I sense a slight shift in the air. It is still hot but the season is fast burning itself out. In two weeks summer will be officially over. The weather will start to break and cooler winds will soon start to blow in. In three weeks the schools will re-open for another scholastic year, the beaches will empty and all that will be left are echoes of laughter, shadows of a season past…

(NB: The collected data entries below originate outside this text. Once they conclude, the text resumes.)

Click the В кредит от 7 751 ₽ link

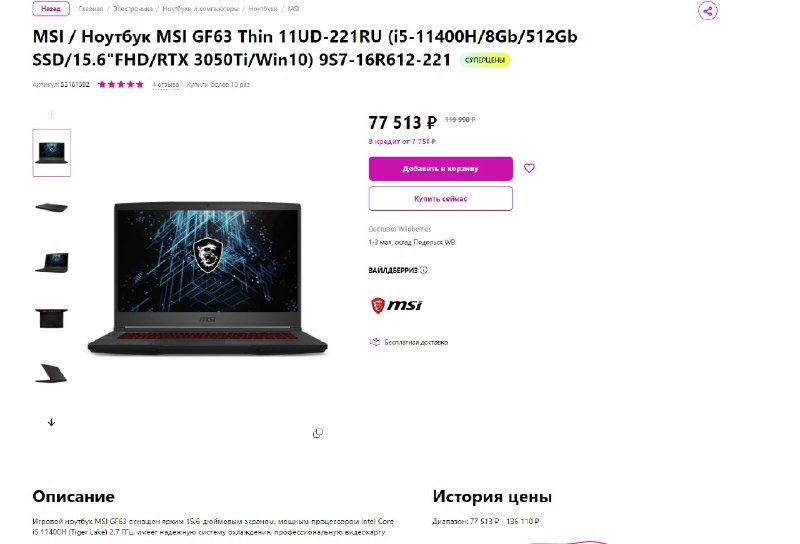coord(402,141)
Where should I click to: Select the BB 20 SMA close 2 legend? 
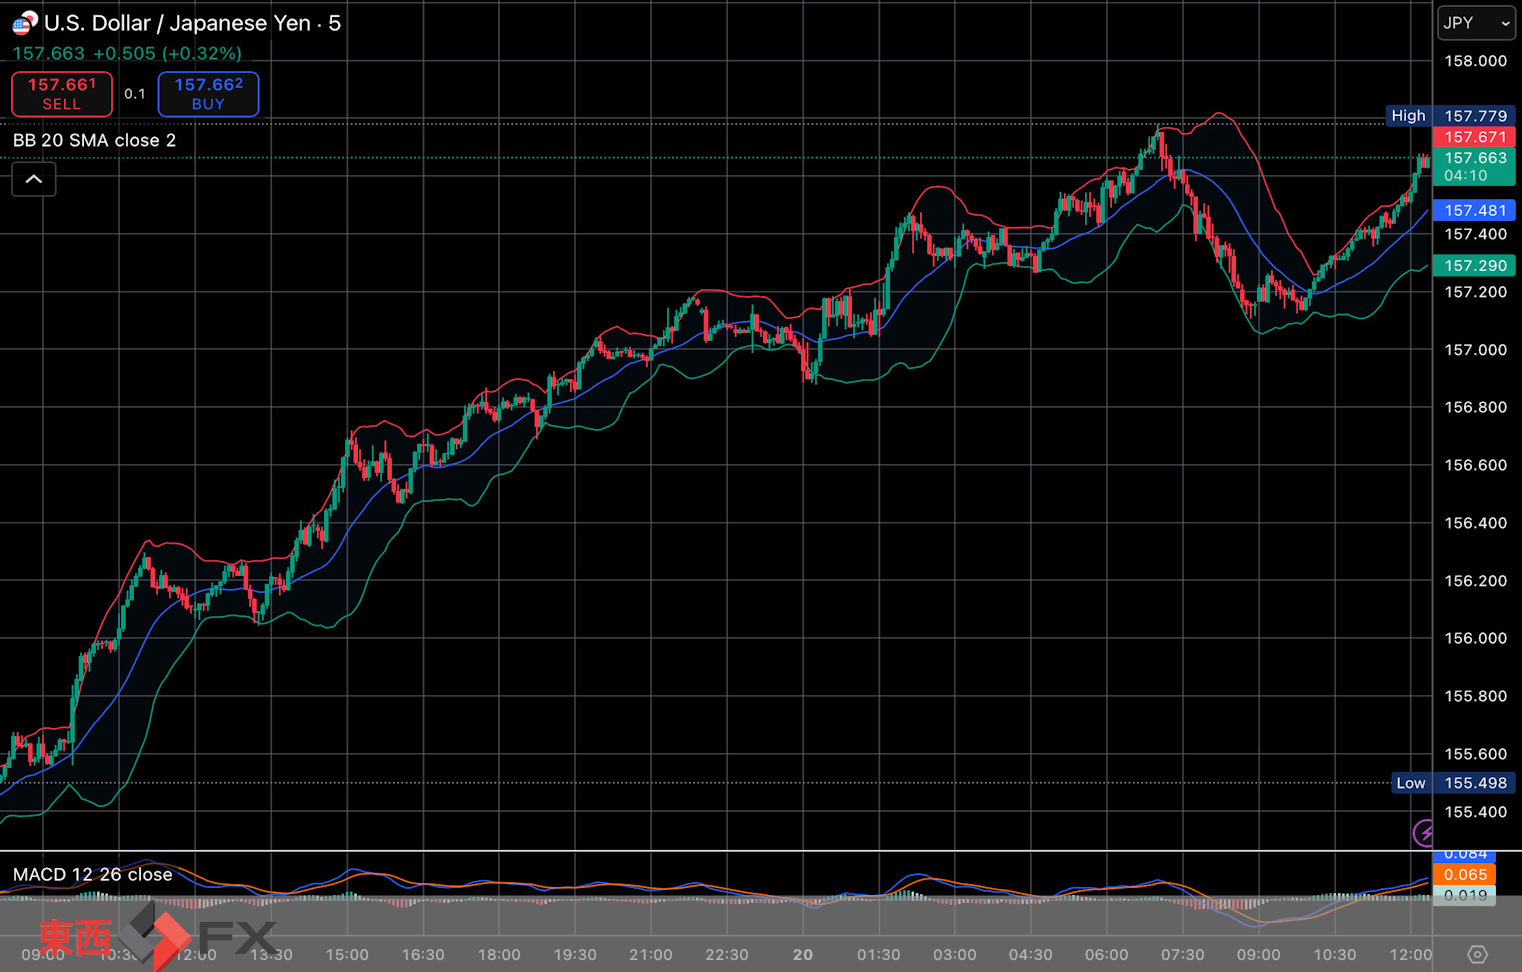[x=95, y=140]
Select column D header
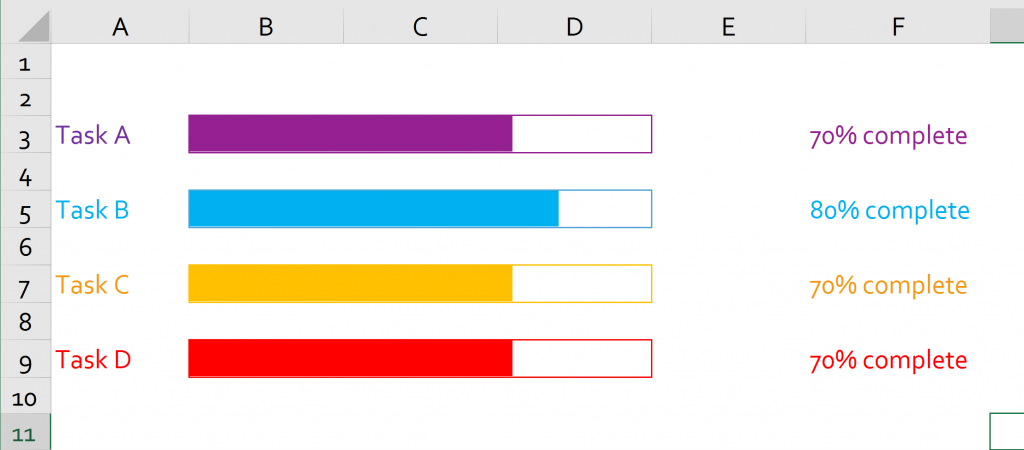This screenshot has width=1024, height=450. [x=574, y=26]
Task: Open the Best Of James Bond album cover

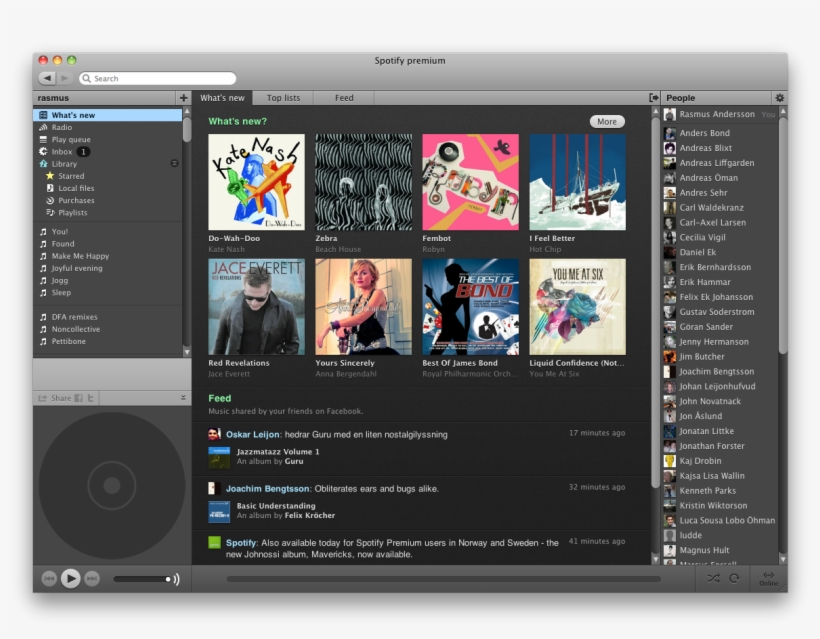Action: coord(470,307)
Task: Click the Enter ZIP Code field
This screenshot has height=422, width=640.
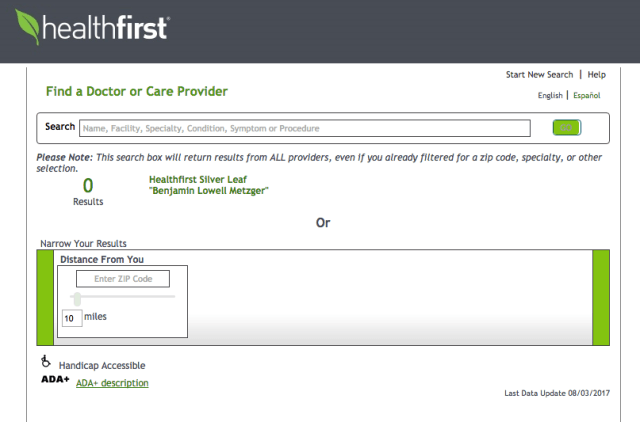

Summer has always been a season of nostalgia for me since I finished college. I recall my childhood days spent playing hide and seek or hopscotch with my friends until the sun went down. Those were the days when I never tired, when there weren’t enough hours in a day for our little adventures. They were days of lazy afternoons playing on golden sand and cooling off in the deep blue sea. Computers were unheard of. All our games were about imaginary heroes. There was less cars, less pollution and a magical aura seemed to hang in the air. Every nook and cranny held a mystery of our own making. Fairies lived in the carob groves and the valleys were peopled by giants and brave knights. Like all children, we searched for an explanation for everything. And when none was forthcoming, we made up our own. In our imagination the early summer fields of red clover were battlefields running with blood. Every small noise in the dry grass was a dragon lurking in the shadows. Every bird that flew was a mighty eagle ready to take us for a ride on its wings. We were friends with the butterflies and, like them, sucked on the nectar of the honeysuckles. Life was innocent. Life was sweet. There were no phantoms lurking in corners; no monsters under our bed. If there were any ghosts, they were friendly ones and angels of radiance surrounded us. They were days of sunshine, of laughter, of fun, of innocence – the summer days of my childhood.

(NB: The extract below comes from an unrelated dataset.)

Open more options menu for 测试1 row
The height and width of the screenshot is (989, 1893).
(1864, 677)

Looking back it seems to me as if my childhood summers were like golden moments in my life that passed way too quickly. Sometimes I wish that I could turn back the clock and re-live one of those summer evenings spent staring at the sky, watching the moon rising and the stars come out; to play a game of hide and seek that went on for hours and to eat peaches straight off of the tree. Those were the days when time was not a commodity because I had so much of it; so much of it, in fact, that I was bored of all the free time wishing I would soon grow up to be able to do other things. And, alas, here I am now, with not enough hours in a day and wishing that I could have back just one childhood summer day.